Finance for the premises, not just the home.
Buying your trading premises, investing in commercial property, or financing a flat above a shop — commercial and semi-commercial lending, placed with lenders who understand business income.
The three cases we see most
Commercial lending is secured against property used for business. It usually falls into one of three shapes: buying your own trading premises (owner-occupied), investing in commercial property to let, or financing a mixed-use building with both commercial and residential parts.
- Owner-occupied — your business buys the premises it trades from, often on more favourable terms than investment lending.
- Commercial investment — buying units, offices or retail to let to business tenants, assessed largely on the rental income.
- Semi-commercial / mixed-use — for example a flat above a shop, needing a lender comfortable with both elements.
How it’s assessed
Commercial lending looks at the business, the property and the deal rather than a personal payslip — so running your own company is the norm here, not an obstacle. Deposits are typically larger than residential, often 25–40%, and we package your accounts and the proposal for the most suitable lender.

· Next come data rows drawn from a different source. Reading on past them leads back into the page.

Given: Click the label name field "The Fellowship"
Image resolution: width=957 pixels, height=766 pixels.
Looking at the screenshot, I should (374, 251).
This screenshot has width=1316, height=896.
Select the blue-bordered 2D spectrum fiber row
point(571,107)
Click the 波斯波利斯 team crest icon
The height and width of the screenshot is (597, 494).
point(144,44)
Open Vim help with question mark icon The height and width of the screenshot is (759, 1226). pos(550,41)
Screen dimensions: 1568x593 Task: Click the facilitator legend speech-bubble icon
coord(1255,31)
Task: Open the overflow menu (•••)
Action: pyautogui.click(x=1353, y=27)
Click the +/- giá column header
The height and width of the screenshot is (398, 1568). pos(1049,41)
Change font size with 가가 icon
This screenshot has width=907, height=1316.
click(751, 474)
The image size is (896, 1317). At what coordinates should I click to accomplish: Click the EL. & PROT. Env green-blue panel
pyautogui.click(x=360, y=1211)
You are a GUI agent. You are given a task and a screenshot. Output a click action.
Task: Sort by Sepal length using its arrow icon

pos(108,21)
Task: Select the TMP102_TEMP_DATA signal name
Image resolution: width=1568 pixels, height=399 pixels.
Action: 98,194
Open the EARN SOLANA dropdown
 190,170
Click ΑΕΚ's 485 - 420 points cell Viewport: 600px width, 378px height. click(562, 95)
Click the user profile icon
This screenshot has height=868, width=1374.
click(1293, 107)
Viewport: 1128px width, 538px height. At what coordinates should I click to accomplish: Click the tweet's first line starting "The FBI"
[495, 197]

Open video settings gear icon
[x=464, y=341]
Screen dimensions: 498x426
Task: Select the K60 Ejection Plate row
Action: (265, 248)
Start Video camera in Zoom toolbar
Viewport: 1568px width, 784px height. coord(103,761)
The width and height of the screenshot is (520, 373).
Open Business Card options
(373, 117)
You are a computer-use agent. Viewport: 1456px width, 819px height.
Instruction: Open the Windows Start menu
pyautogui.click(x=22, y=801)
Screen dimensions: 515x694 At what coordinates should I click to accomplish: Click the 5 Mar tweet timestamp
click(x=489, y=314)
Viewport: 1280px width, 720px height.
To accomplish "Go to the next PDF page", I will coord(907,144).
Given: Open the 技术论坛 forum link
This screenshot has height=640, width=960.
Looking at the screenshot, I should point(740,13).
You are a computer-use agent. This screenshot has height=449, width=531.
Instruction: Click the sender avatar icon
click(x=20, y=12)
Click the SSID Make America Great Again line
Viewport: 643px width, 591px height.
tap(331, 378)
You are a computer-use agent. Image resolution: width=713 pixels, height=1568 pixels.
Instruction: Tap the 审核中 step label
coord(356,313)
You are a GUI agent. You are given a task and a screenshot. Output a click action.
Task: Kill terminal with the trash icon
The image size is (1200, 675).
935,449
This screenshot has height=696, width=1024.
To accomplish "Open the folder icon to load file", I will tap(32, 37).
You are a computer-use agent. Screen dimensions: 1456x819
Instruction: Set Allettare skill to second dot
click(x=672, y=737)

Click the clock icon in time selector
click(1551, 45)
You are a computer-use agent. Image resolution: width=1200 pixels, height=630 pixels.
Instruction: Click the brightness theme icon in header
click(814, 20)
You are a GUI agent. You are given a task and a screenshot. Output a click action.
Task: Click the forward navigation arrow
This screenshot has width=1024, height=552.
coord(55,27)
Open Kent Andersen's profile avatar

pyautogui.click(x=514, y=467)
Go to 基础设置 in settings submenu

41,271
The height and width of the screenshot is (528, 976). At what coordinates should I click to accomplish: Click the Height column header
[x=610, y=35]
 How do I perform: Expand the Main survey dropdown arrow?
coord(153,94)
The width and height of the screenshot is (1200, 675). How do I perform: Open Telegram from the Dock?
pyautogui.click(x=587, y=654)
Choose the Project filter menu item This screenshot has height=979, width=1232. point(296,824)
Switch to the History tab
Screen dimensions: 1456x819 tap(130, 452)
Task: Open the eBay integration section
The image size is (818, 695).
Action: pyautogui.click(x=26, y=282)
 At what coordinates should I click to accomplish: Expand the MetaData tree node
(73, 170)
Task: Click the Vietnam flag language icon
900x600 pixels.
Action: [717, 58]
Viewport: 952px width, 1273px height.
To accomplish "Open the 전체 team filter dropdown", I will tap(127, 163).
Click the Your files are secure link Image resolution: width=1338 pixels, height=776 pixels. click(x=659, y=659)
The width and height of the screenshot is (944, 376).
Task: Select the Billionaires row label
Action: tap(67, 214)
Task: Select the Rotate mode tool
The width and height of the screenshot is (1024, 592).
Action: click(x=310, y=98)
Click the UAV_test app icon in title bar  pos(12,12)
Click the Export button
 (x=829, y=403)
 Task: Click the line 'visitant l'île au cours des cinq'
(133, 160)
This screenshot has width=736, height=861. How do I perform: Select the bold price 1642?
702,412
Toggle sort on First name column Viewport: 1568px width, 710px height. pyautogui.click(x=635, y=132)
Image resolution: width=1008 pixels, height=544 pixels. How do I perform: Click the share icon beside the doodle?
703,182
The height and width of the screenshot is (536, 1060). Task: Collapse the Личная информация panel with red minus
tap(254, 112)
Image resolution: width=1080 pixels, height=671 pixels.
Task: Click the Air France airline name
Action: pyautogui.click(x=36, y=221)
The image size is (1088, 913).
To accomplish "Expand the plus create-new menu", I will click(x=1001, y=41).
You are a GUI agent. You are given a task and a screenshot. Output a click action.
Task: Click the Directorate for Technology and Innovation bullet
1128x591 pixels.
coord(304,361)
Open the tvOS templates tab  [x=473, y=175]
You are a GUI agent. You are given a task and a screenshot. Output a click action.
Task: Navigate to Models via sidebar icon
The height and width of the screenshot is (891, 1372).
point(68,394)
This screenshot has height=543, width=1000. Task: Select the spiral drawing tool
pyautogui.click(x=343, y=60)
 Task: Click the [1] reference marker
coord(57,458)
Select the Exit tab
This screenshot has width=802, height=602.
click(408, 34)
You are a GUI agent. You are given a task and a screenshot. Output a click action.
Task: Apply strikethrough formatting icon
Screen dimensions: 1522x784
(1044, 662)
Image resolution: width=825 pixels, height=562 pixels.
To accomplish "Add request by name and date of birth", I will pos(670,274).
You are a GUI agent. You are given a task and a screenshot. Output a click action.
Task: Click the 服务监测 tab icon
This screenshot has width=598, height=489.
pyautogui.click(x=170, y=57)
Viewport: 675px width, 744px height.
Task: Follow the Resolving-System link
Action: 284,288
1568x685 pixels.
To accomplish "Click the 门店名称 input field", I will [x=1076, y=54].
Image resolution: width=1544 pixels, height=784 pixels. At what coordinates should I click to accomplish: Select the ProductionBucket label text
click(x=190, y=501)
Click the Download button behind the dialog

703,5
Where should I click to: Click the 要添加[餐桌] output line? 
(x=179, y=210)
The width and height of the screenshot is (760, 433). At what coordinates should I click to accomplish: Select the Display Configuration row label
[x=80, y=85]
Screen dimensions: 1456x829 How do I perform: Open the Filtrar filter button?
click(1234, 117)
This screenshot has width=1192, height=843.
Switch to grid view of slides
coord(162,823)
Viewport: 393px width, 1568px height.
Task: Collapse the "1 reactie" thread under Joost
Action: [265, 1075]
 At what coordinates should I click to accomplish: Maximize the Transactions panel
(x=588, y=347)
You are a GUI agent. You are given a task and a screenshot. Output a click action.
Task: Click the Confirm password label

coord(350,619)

- Owner-occupied, investment and mixed-use are the main routes.
- Assessed on the business and property, not a personal payslip.
- Larger deposits than residential — often 25–40%.
- Mixed-use needs a lender comfortable with both elements.
Commercial mortgages are generally not regulated by the FCA. Lending depends on the business, property and proposal. This page is general information, not a recommendation.
Commercial lenders we work with — a selection
Commercial mortgages, answered
What is a commercial mortgage?+
A loan secured against property used for business — your own trading premises (owner-occupied) or a commercial property you let to others (investment). Terms, deposits and rates differ from residential lending and are assessed largely on the business or the rental income.
What is a semi-commercial (mixed-use) mortgage?+
It finances a property with both commercial and residential elements — classically a flat above a shop. These mixed-use cases sit between residential and commercial lending and need a lender comfortable with both, which is where specialist placement helps.
How much deposit do I need?+
Commercial lending typically needs a larger deposit than residential — often 25–40% depending on the property, the business and your experience. Owner-occupied premises can sometimes be financed on more favourable terms than pure investment.
Can a contractor or director get one?+
Yes. Commercial lending is assessed on the business and the property rather than a personal payslip, so running your own company is normal here. We package the business accounts and the deal for the right lender.